XXIII Domenica T.O. anno A
In questa XXIII Domenica del tempo ordinario, rimaniamo in ascolto della pagina evangelica di san Matteo. Gesù si rivolge ai discepoli e dice: “Se il tuo fratello commetterà una colpa contro di te, va’ e ammoniscilo fra te e lui solo; se ti ascolterà, avrai guadagnato il tuo fratello” (18, 15-16).
Queste parole il Signore le pronuncia nel contesto di un brano più ampio. Egli vi propone al figura del pastore che va ansiosamente alla ricerca della pecora che si è smarrita. È un testo, pertanto, nel quale si riflette l’ansia missionaria, propria del cuore di Gesù e che deve risplendere sul volto della Chiesa.
“Guadagnare il fratello”.
È un tale guadagno, che è poi la salvezza in Cristo, che detta l’ansia pastorale del nostro cuore. E per la quale non possiamo vivere senza il desiderio quotidiano e ardente di rendere possibile a tutti l’incontro con il Signore Gesù, Via, Verità e Vita, Salvatore dell’uomo e di tutto l’uomo. Questa è la più grande carità della quale siamo debitori al mondo.
Risuoni sempre in noi la parola rivolta da Dio al profeta Ezechiele:
“O figlio dell’uomo, io ti ho posto come sentinella per la casa d’Israele.
Quando sentirai dalla mia bocca una parola, tu dovrai avvertirli da parte mia” (33, 7).
Ciascuno di noi ha avuto il dono della fede e, di conseguenza, il compito esaltante di essere sentinella nel mondo.
Chiediamo la grazia di non venire mai meno alla chiamata
a essere veicolo della vera Luce che è Cristo, della vera Vita che è Cristo,
del vero Amore che è Cristo, della vera Speranza che è Cristo.
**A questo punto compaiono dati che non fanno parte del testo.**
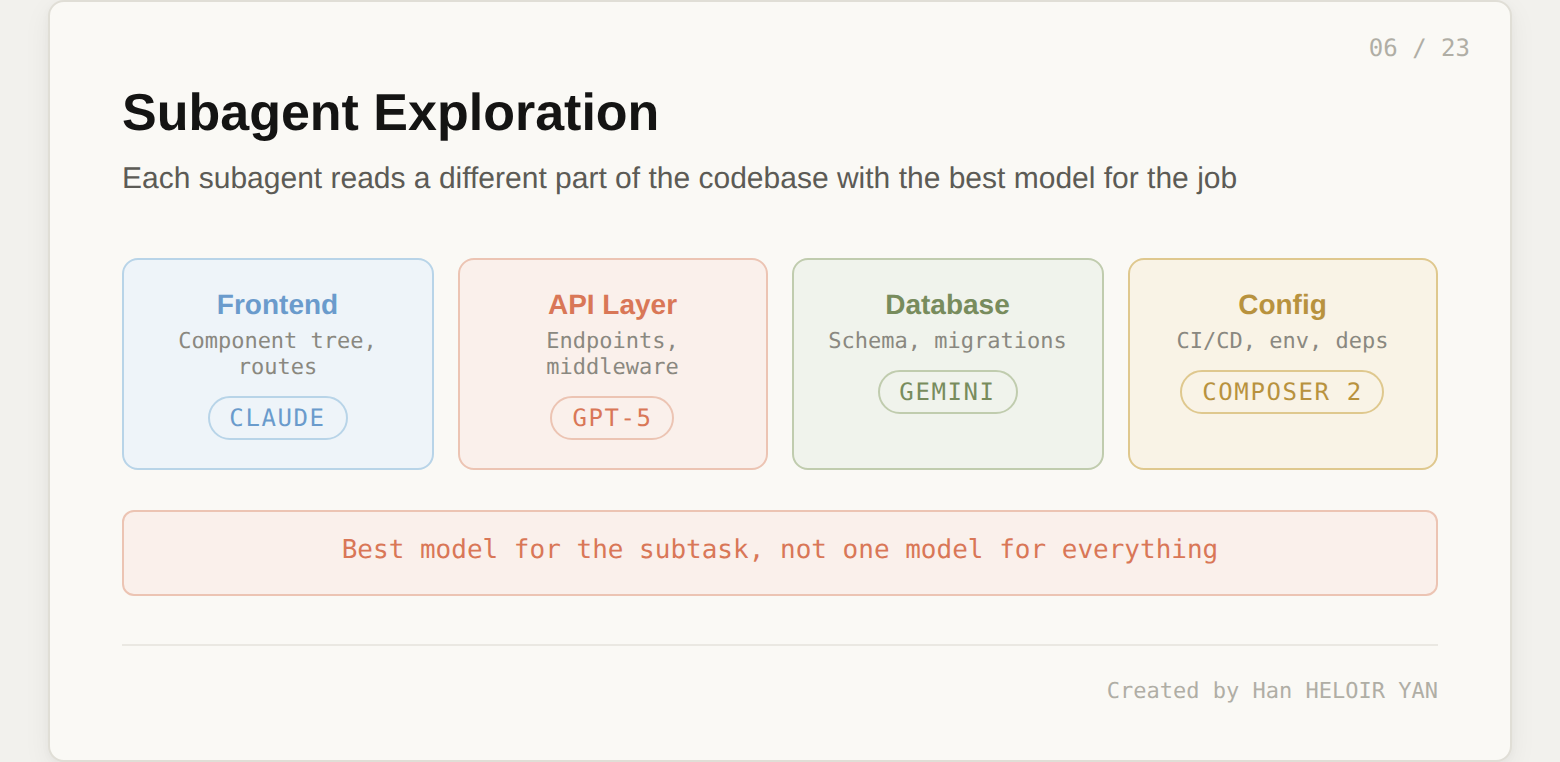Click the word 'Subagent' in the title

(240, 113)
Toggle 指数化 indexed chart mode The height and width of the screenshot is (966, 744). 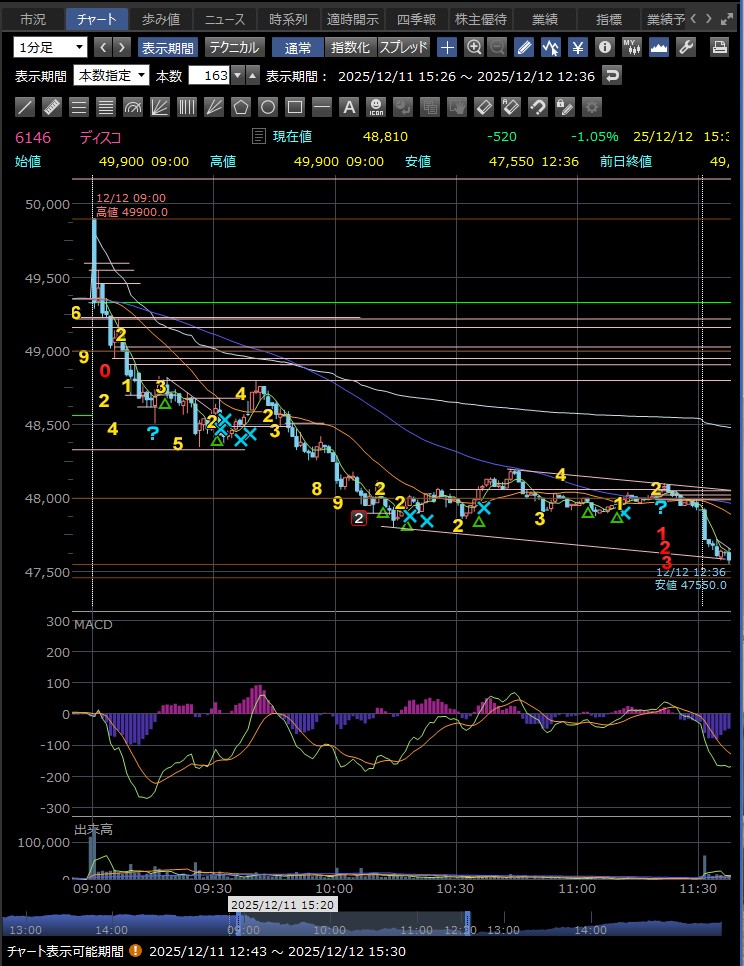(350, 47)
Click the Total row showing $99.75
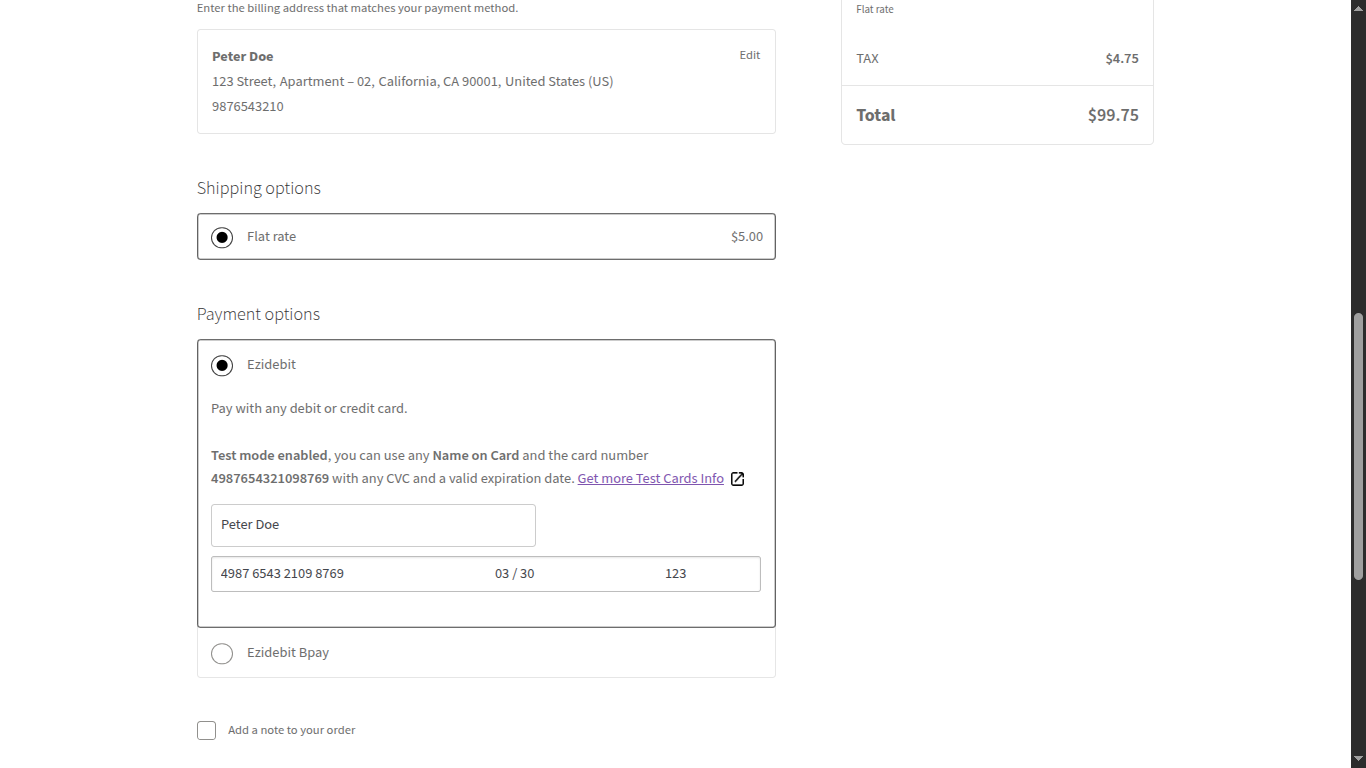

Prolunghiamo la meditazione con l’aiuto di sant’Agostino
che, nel suo commento al profeta Ezechiele, scrive:
«Se noi andiamo in cerca di loro quando si smarriscono, dicono,
per loro errore e per loro rovina, che non ci appartengono.
Perché ci desiderate, esse dicono, perché venite in cerca di noi?
Come se il motivo per cui le desideriamo e le cerchiamo non sia proprio questo,
proprio il fatto cioè che sono smarrite e si perdono.
Se sono nell’errore, dicono, se sono vicino a morte,
perché mi desideri? Perché mi cerchi?
Rispondo: Perché sei nell’errore, voglio richiamarti […].
Replicano: Voglio smarrirmi così, voglio perdermi così.
Così vuoi smarrirti, così vuoi perderti?
Ma io con tanta maggior forza non voglio questo.
Te lo dico chiaramente: Voglio essere importuno […].
Sono proprio importuno e oso dirtelo:
Tu vuoi smarrirti, tu vuoi perderti, io invece non lo voglio.
Alla fin fine non lo vuole colui che mi incute timore.
Qualora io lo volessi, ecco che cosa mi direbbe,
ecco quale rimprovero mi rivolgerebbe:
“Non avete riportato le disperse, non siete andati in cerca delle smarrite”.
Devo forse avere più timore di te che di lui? […].
Riporterò quindi la pecora dispersa,
andrò in cerca di quella smarrita;
che tu voglia o no, lo farò.
Anche se nella mia ricerca sarò lacerato dai rovi della selva,
mi caccerò nei luoghi più stretti, cercherò per tutte le siepi,
percorrerò ogni luogo, finché mi sosterranno quelle forze che il timore di Dio mi infonde.
Riporterò la pecora dispersa, andrò in cerca di quella smarrita.
Se non vuoi il fastidio di dovermi sopportare, non sperderti, non smarrirti […]».